Laboratory analysis confirms that the stolen material is part of the stealth technology used in China's latest sixth-generation fighter project, making Li Nan the primary source of the leak. Zhao Hong leads a citywide manhunt as Li Nan attempts to escape with Bai Fan's assistance. Before he can be taken into custody, however, Bai Fan kills Li Nan to eliminate a potential witness. Yan Di pursues Bai Fan but is delayed when he is attacked by a foreign assassin, whom he ultimately kills after a violent confrontation.

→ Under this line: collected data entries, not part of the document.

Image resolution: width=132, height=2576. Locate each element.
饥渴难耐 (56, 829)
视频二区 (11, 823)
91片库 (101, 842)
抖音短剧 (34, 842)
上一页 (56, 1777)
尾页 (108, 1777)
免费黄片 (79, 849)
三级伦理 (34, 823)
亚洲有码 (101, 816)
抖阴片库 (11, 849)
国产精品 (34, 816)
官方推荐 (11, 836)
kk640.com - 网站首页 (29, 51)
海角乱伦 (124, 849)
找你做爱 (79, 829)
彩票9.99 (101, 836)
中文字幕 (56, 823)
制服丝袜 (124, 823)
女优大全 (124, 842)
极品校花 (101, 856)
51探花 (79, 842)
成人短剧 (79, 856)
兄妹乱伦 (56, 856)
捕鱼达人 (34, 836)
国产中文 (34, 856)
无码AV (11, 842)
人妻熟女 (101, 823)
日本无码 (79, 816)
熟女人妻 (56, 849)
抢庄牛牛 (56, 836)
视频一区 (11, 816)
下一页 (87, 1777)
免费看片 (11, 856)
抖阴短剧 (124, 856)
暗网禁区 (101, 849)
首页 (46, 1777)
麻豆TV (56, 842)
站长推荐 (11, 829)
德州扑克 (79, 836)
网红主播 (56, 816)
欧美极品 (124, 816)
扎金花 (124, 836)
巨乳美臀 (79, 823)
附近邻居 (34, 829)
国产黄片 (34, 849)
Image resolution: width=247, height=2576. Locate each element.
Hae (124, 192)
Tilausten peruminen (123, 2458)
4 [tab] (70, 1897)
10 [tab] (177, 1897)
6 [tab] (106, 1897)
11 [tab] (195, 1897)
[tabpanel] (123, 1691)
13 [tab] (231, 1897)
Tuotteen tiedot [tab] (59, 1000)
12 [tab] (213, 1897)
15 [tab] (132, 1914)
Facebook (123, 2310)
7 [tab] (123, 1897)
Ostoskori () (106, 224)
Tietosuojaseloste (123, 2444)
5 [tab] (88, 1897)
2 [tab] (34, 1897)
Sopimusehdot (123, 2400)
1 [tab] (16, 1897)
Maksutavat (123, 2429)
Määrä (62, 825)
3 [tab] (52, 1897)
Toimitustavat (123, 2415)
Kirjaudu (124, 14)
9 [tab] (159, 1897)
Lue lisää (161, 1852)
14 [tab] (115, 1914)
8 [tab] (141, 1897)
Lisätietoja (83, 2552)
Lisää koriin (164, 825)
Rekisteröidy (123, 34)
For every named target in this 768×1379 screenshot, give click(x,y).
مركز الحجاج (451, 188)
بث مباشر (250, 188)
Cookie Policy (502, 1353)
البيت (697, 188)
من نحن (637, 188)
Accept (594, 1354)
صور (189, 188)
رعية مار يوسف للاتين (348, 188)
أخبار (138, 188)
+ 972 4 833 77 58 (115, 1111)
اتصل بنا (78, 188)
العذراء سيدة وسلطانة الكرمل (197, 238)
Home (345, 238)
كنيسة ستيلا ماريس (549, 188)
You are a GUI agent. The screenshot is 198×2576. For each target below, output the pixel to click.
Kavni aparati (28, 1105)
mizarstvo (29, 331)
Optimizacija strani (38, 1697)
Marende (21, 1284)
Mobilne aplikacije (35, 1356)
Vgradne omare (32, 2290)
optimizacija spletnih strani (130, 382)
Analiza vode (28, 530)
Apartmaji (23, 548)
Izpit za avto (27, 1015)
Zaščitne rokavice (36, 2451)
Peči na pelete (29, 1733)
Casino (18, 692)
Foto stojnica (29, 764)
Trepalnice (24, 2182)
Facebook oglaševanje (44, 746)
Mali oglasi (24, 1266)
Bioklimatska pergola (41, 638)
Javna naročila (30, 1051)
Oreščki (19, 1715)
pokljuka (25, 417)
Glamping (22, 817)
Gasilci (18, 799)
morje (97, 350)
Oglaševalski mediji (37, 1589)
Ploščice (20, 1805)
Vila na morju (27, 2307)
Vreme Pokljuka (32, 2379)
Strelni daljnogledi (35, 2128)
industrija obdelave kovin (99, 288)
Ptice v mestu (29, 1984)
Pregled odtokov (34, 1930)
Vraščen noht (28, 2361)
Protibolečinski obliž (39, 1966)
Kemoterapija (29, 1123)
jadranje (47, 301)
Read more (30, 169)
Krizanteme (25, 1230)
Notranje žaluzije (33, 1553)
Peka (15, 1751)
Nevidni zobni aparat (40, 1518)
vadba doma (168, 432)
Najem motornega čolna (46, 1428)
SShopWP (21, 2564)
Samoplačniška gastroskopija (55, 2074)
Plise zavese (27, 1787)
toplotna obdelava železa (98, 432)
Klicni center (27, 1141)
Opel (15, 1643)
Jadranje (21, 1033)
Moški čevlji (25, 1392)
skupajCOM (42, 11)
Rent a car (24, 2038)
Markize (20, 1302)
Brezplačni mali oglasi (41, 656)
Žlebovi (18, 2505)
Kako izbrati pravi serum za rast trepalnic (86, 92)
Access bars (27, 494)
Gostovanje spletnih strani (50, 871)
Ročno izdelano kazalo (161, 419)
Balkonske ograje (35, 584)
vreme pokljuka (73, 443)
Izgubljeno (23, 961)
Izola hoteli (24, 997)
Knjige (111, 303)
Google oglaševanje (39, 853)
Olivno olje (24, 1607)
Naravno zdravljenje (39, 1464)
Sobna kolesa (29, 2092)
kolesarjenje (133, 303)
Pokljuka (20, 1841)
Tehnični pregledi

Yan Di catches up with Huang Kai as the operation closes in on Bai Fan. Huang Kai kills Bai Fan but, overwhelmed by guilt over his involvement with the foreign intelligence network and the consequences of his actions, takes his own life. Afterwards, it is revealed that Yan Di's apparent contacts with the foreign organization were part of a long-running counterintelligence operation. Although believed by the foreign agency to have defected, Yan Di has secretly maintained a one-way line of communication with Director Wang throughout the investigation. With his cover intact and the foreign organization convinced of his loyalty, Yan Di prepares to continue infiltrating the network and counter future activities by the organization.

==Cast==
- Jackson Yee as Yan Di, a national security officer
- Zhu Yilong as Huang Kai, a compromised officer and Yan Di's senior
- Song Jia as Zhao Hong, team captain
- Lei Jiayin as Li Nan, a chemistry professor who leaked national secrets
- Yang Mi as Bai Fan, a foreign intelligence operative
- Zhang Yi as Director Wang, Yan Di's superior
- Liu Shishi as Xiao Yu, Huang Kai's wife
- Liu Yaowen as Jian Hao, Yan Di and Huang Kai's subordinate

==Production==
In February 2025, the film was officially filed with the China Film Administration and approved for production. On April 14, the film began shooting in Shenzhen and released a concept poster, officially announcing its main cast.

==Release==
The film was released in several countries, including China, Singapore, Malaysia, and the United States on February 17, 2026. It was distributed by Trinity CineAsia in the United Kingdom and Ireland on the same day.

==Reception==
Simon Abrams of RogerEbert.com gave the film two out of four stars and wrote: "The worst thing about Scare Out isn't that it's boring and ultimately trite, but that there's so little of Zhang's usual sensuousness in it."

Leslie Felperin of The Guardian wrote: "Zhang's incredible command of the craft is fully on display, the cinematic equivalent of quadruple axles, salchows and super-fast spins with one leg held behind the head."